My favorite novel is Miguel de Cervantes’ 17th century masterpiece Don Quixote. I love its mixture of comedy and tragedy, pathos and satire, and its deep exploration of what it means to be a human being who reads books and tries to make sense of the world through them. I have read Don Quixote in three different English translations. But I always read it in English.
It’s not that I don’t read Spanish. I do. I can read a Spanish-language newspaper and get just about everything that is going on. I have reasonable comprehension at the surface level, but I can’t plumb the depths. Deep reading of something really important, for me at least, must be done in my native language—the one that I acquired in my childhood and have used ever since to make my way through the world.

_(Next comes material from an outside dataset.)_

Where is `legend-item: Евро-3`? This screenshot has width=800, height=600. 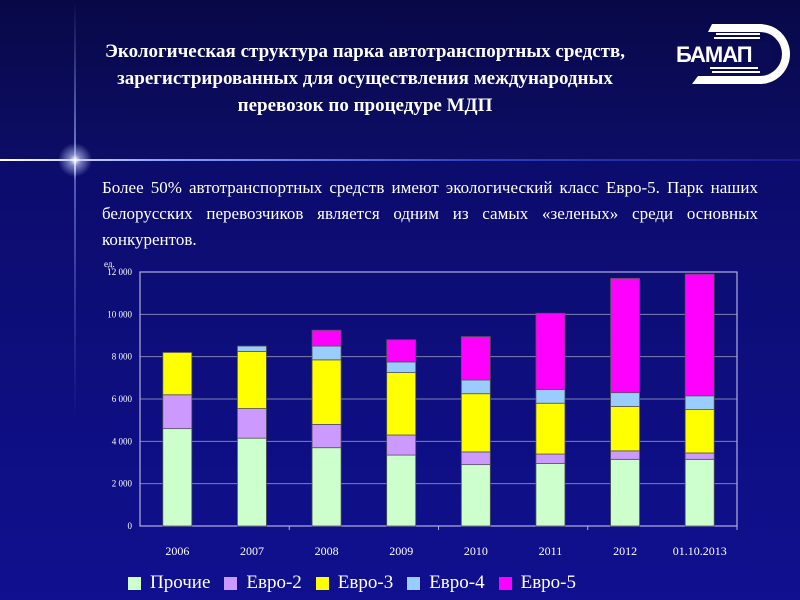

This is even truer of great books in languages that I don’t understand—the novels of Tolstoy, Dostoyevsky, Proust, and Mann. These are among the most meaningful and important things that I have read in my life. But I have to read them in English. This does not mean that English is a better language than Russian, French, or German. And it certainly does not mean that these translations are better than the originals. All translations are imperfect, some deeply so. And yet, these imperfect translations allow people like me access—no matter how flawed—to humanity’s greatest minds and creative spirits.
But this is not a post about my favorite books. It is a post about why I am, and remain, a Latter-day Saint.

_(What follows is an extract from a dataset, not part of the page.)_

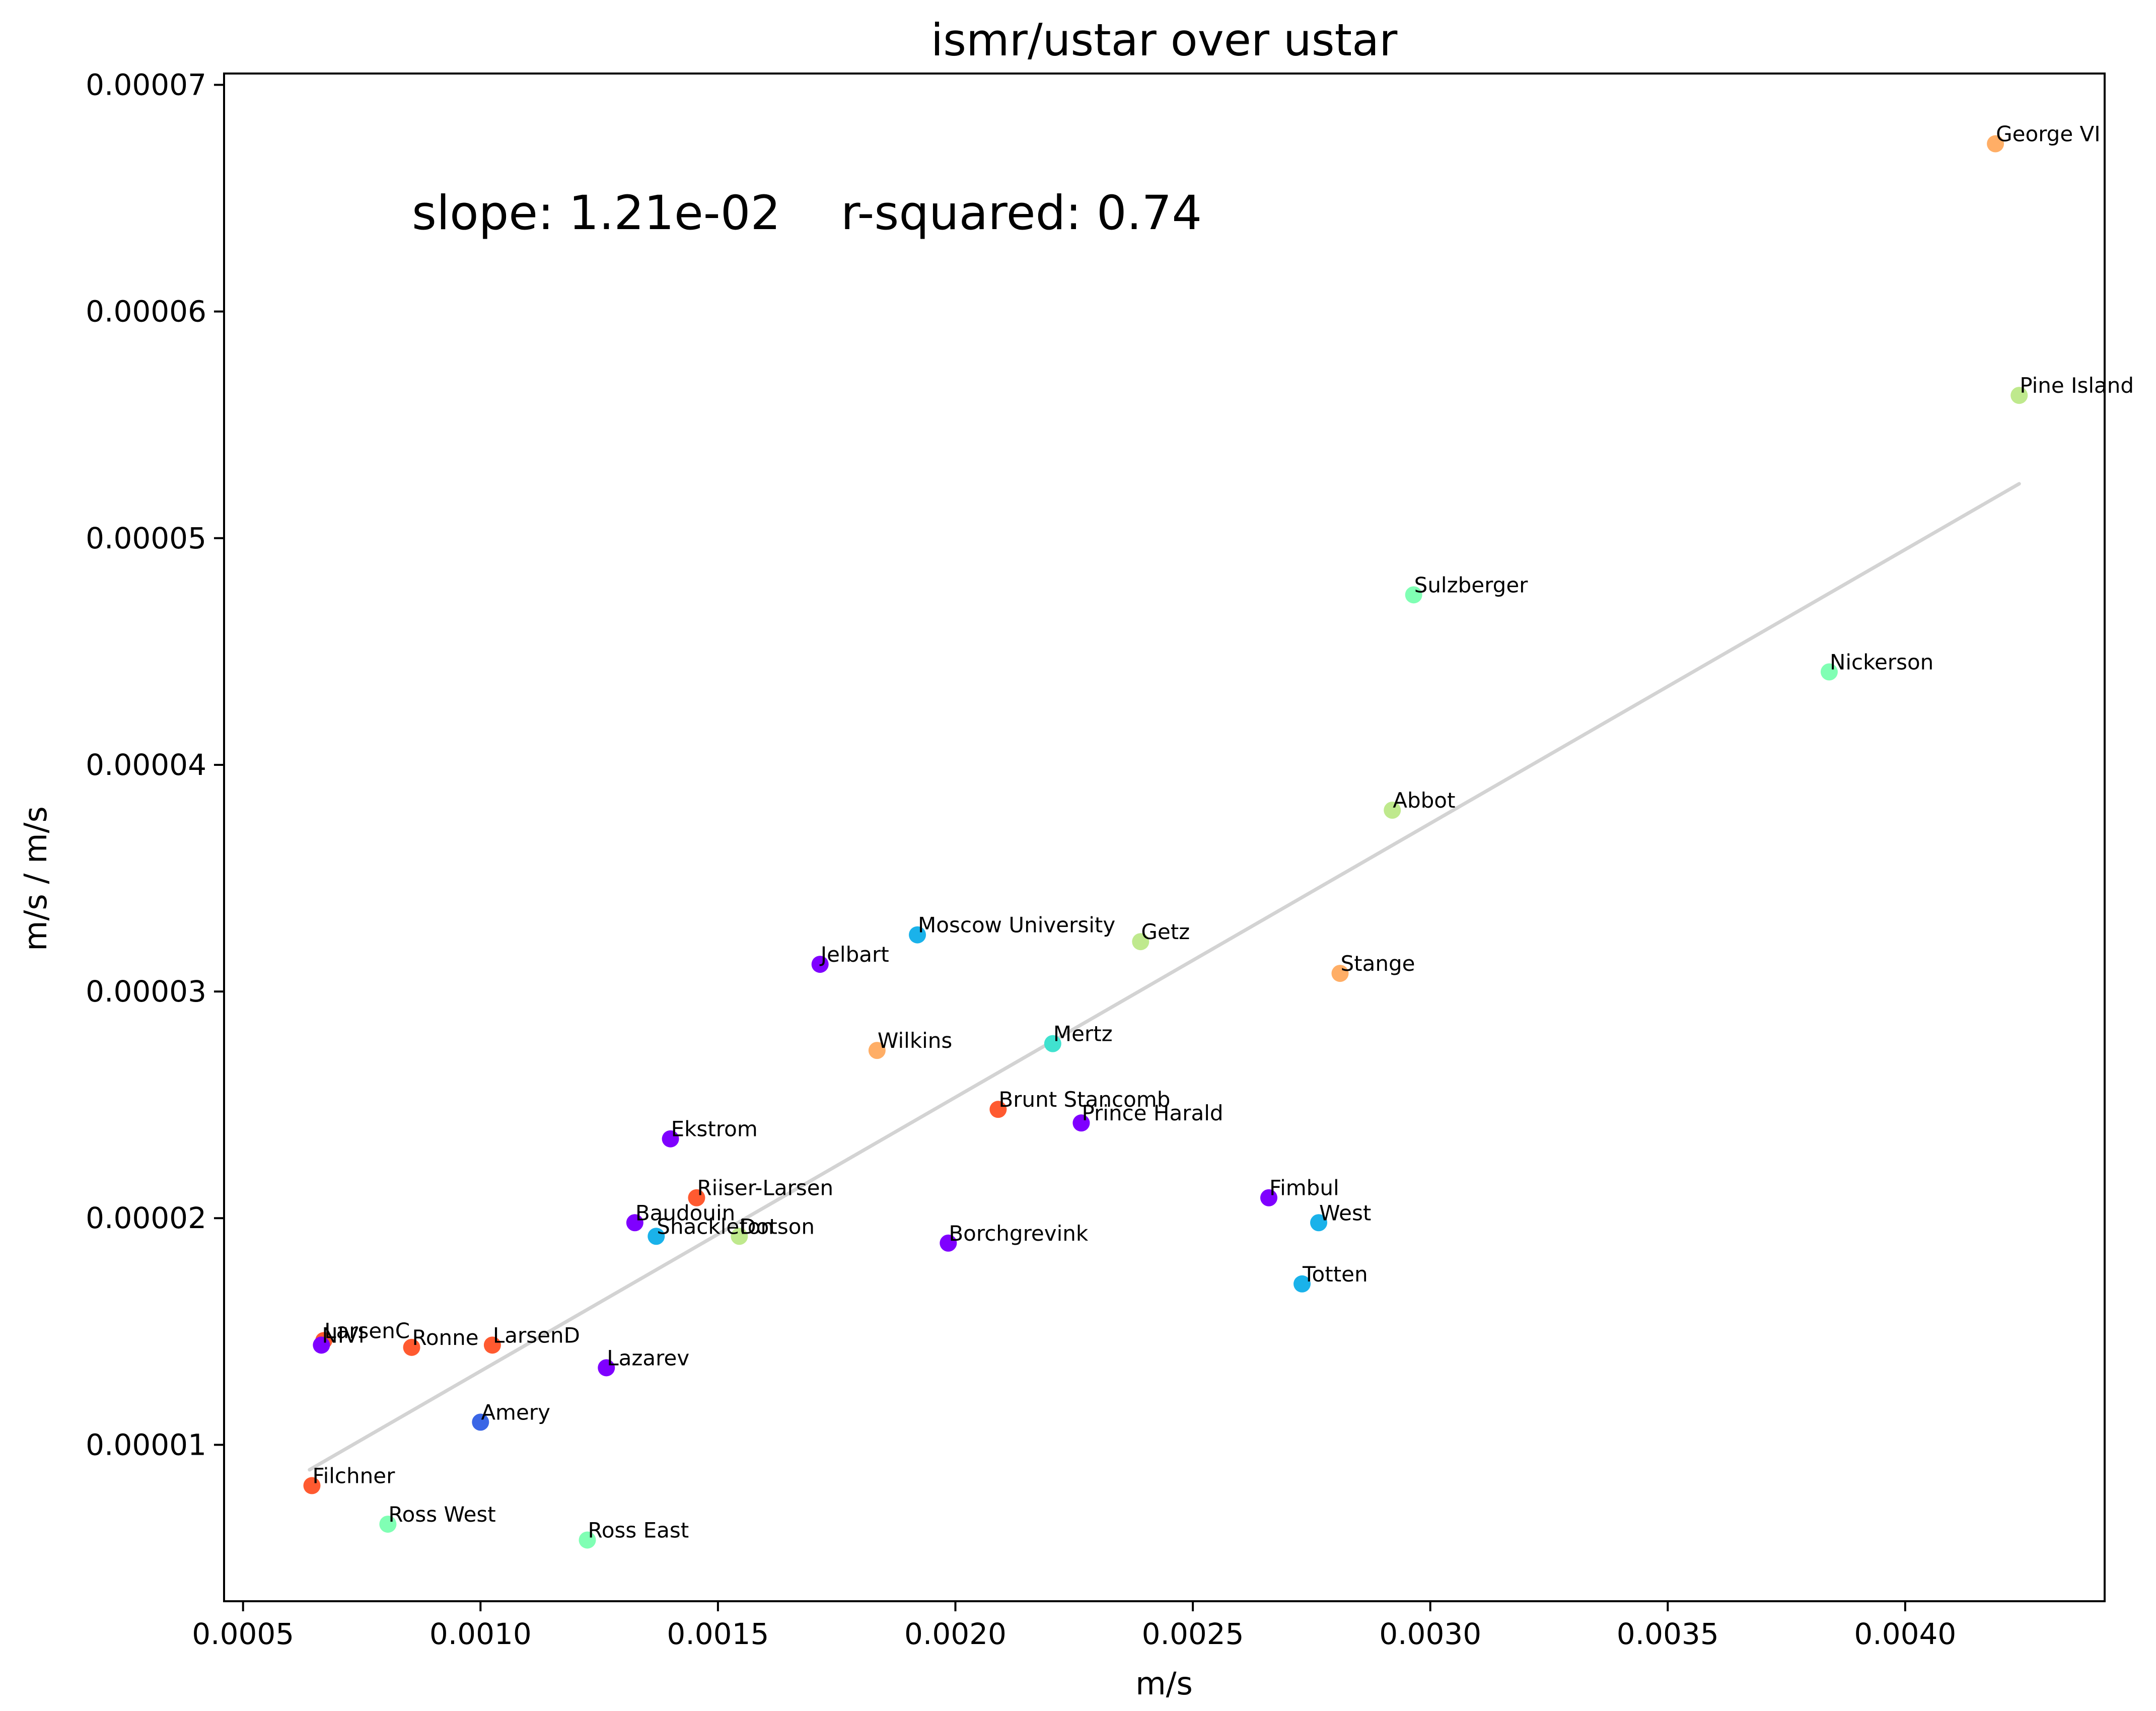  I want to click on point-label: Moscow University, so click(1016, 925).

I do not stay in the Church because I have had an irrefutable spiritual witness that I cannot deny. I know that some people have, and I respect their experience. For many years, I sought such a witness desperately, but it has never come. For me, faith is based in hope, not certain knowledge, but that’s OK. I have come to see hope as one of the greatest things that human beings are capable of; and I marvel at its power to shape a spiritual life.
I also do not stay in the Church because it gives me answers to my deepest questions. I have very few answers of this sort. But I keep asking because my humanity depends on my always being engaged in conversation about the big questions: What do I mean? How should I live? What will be left of my life when it is over? These are the main topics of my lifelong dialogue with myself—and whoever else might be listening in on the conversation.
My religion is the language of my faith. It provides the vocabulary that I need to frame my deepest questions, and it gives me the metaphors that I need to make infinite and ineffable things hold still long enough to examine. I do not claim that the language of my faith is the best language in the world, or that it provides a perfect translation of God’s mind and intentions. I only claim that it is my language—the one that I acquired in my childhood and have used ever since to make my way through the world.
I stay because my religion is the language of the questions that I have to ask in order to live meaningfully in the world.